Friday, April 06, 2012

Disclosure and Other Comprehensive Income Are Items on IASB’s Future Agenda Says Chairman Hoogervorst

Issues around disclosure and other comprehensive income are on the upcoming agenda of the IASB, according to Board Chair Hans Hoogervorst. In remarks at the KASB/Korea Accounting Seminar in Seoul, he said that many companies and others are complaining of disclosure overload. This is not entirely due to financial reporting, said the Chair, noting that businesses have become more complex and financial reporting must describe this complexity, not mask it. He also said that not all disclosures provide useful information to investors, citing standard boilerplate disclosure that the Chair called box ticking that does not help investors really understand what is going on. This is an issue that preparers, auditors, regulators and standard-setters will have to tackle together.

The Chair pledged that the IASB would ensure that disclosure requirements are appropriate. While each individual disclosure requirement may have made sense when the standard was first introduced, he noted, the Board will ask if disclosures in totality improve the clarity of financial reporting, or do they make it more difficult to really see what is going on. This will not be an easy exercise, said the Chair, adding that one investor’s disclosure clutter is another investor’s golden nugget of information. Moreover, taking information away is never easy.
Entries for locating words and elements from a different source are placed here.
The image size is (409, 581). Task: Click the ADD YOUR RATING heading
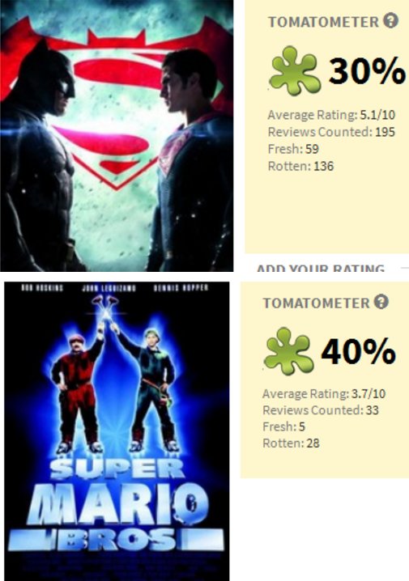tap(321, 268)
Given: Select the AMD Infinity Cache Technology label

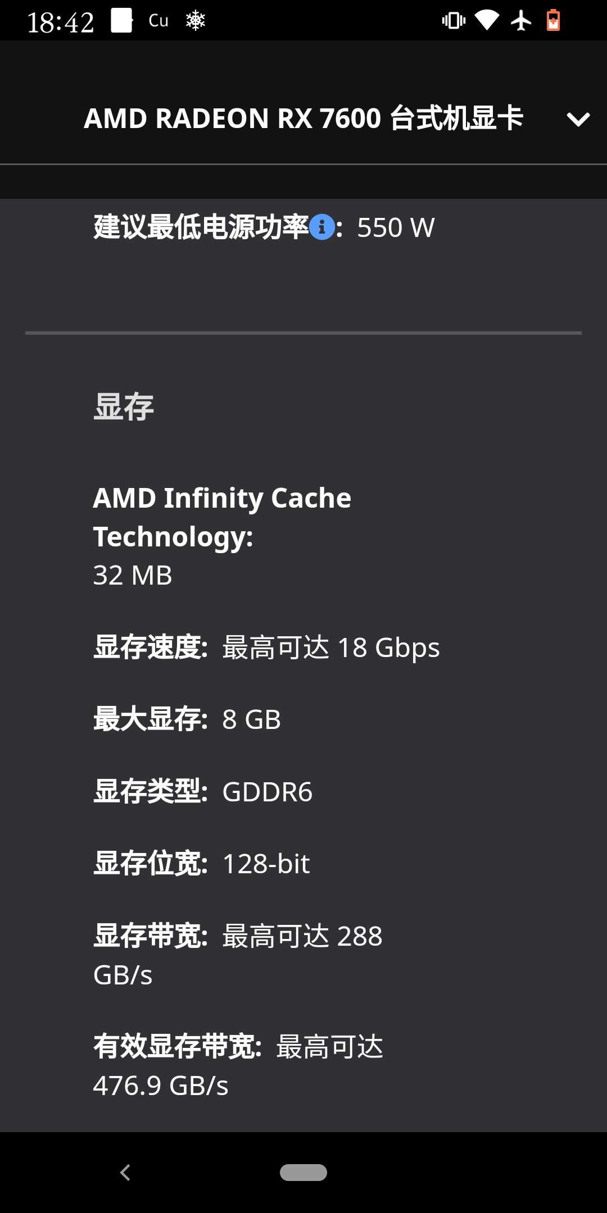Looking at the screenshot, I should 222,517.
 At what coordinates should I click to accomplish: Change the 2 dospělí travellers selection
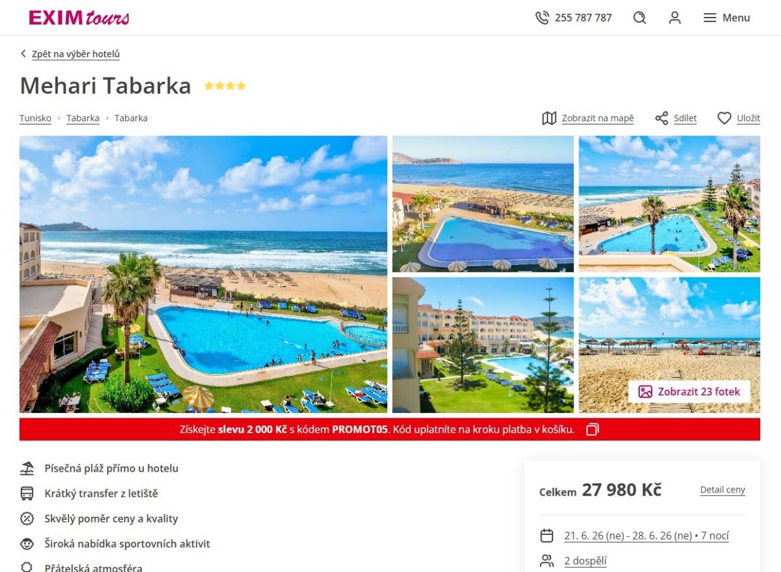tap(585, 561)
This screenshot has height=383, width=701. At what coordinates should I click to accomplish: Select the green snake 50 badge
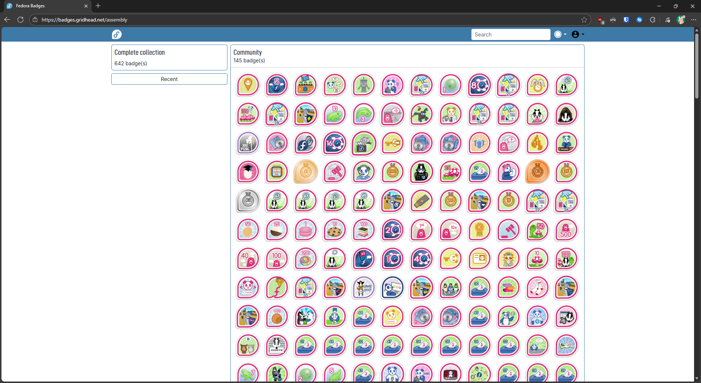(537, 230)
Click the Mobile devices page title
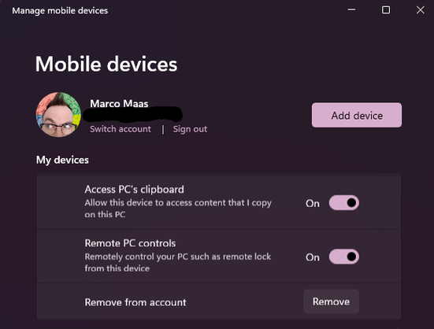 [106, 64]
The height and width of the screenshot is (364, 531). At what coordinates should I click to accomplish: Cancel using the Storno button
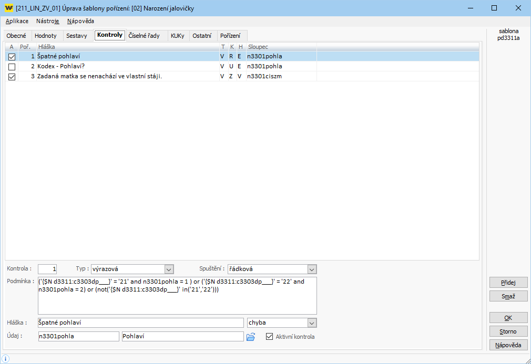tap(508, 331)
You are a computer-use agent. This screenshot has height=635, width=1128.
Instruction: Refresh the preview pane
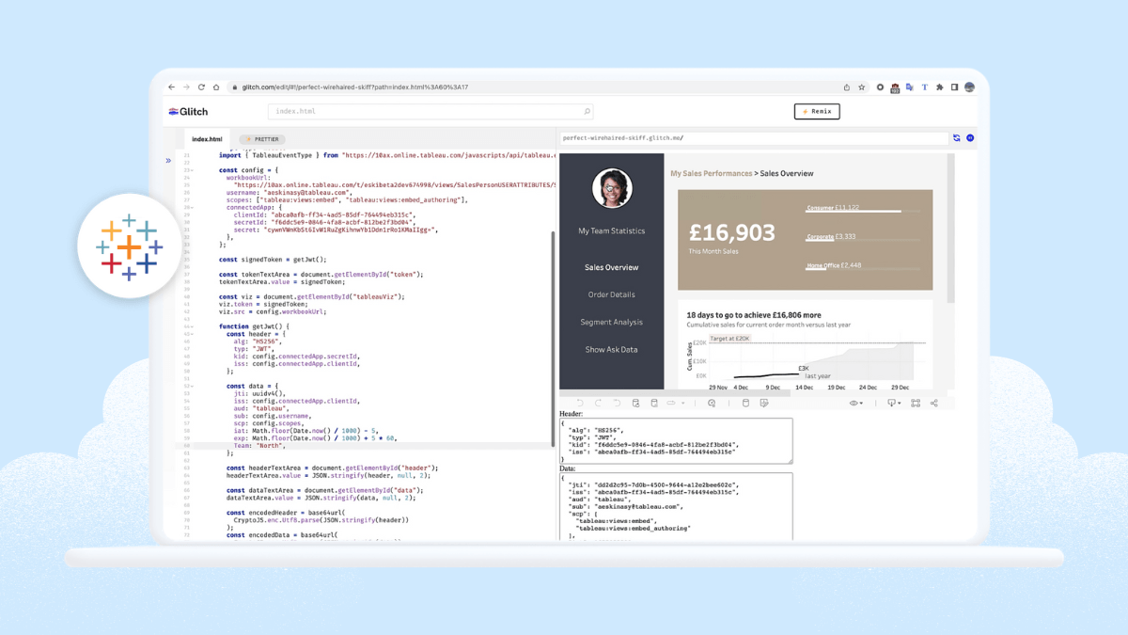[956, 138]
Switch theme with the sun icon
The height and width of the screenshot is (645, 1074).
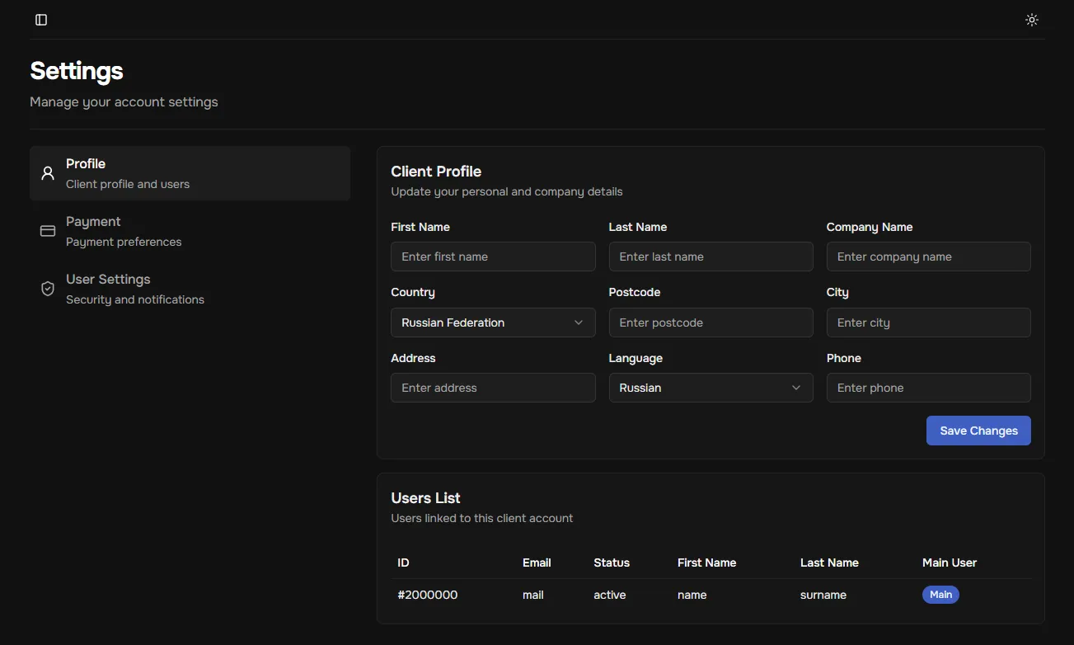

Nevertheless, feedback from the IASB’s agenda consultation indicates that this is an important area for many respondents, particularly smaller listed companies, many of whom believe that the disclosure overload falls disproportionately on their shoulders.

Separately, the IASB must decide what to do with Other Comprehensive Income (OCI). Everybody is asking the Board to shed more light on it. There are questions about the meaning of OCI and what should be in it, as well as how does it relate to profit or loss. There is also the question of whether the Board should allow recycling.

In June of 2011, the IASB and FASB have aligned the presentation of items of other comprehensive income in financial statements using IFRS and US GAAP. Companies preparing financial statements in accordance with IFRSs must group together items within OCI that may be reclassified to the profit or loss section of the income statement. Items in OCI and profit or loss should be presented as either a single statement or two consecutive statements. FASB has brought US GAAP into alignment with IFRSs for the presentation of OCI.

The changes did not address which items should be presented in OCI or which and when items should be recycled through profit or loss. However, requiring OCI to be presented as part of, or in close proximity to, the profit or loss (income) statement will make it easier for users of financial statements to assess the impact of OCI items on the overall performance of an entity and improve comparability between IFRSs and US GAAP.

Chairman Hoogervorst observed that the biggest fans of the P&L often want to put as much as possible in OCI, so long as it can be recycled to earnings in due time. While it is impossible to anticipate at this time what the outcome of these deliberations will be, the IASB Chair said that the juxtaposition of the P&L and OCI often seems counterproductive. He does not believe that OCI should be regarded as a largely irrelevant number that should preferably be buried in the notes. Other comprehensive income is often of a less certain nature than Profit or Loss, he conceded, but that does not make OCI meaningless. For financial institutions with large balance sheets, he said, OCI can contain very important information. It can give indications of the quality of the balance sheet.

The Chair emphasized the importance of investors knowing what gains or losses are sitting in the balance sheet, even if they have not been realized. OCI can give information on duration mismatches between assets and liabilities; he said, and it can signal sensitivity to interest rate fluctuations. Moreover, since controlling the volatility of the balance sheet is a core task of the management of financial institutions, OCI can be a very important performance indicator.

In addition to providing a clearer conceptual definition of OCI, the Board will also have to tackle the thorny issue of recycling. Globally, there are many supporters of recycling. The main argument for recycling of OCI is that it ensures that the total amount of profit or loss will ultimately be equal to the total amount of cash flows, which the Chair described as a pretty powerful argument. Still, the IASB has never been very enthusiastic about recycling. One of the main reasons for this reluctance is the scope for earnings management in the timing of realizing gains and losses. That is why investors often demand to see profit or loss before recycling where recycling is permitted. They know recycling has the potential of clouding a company’s true performance.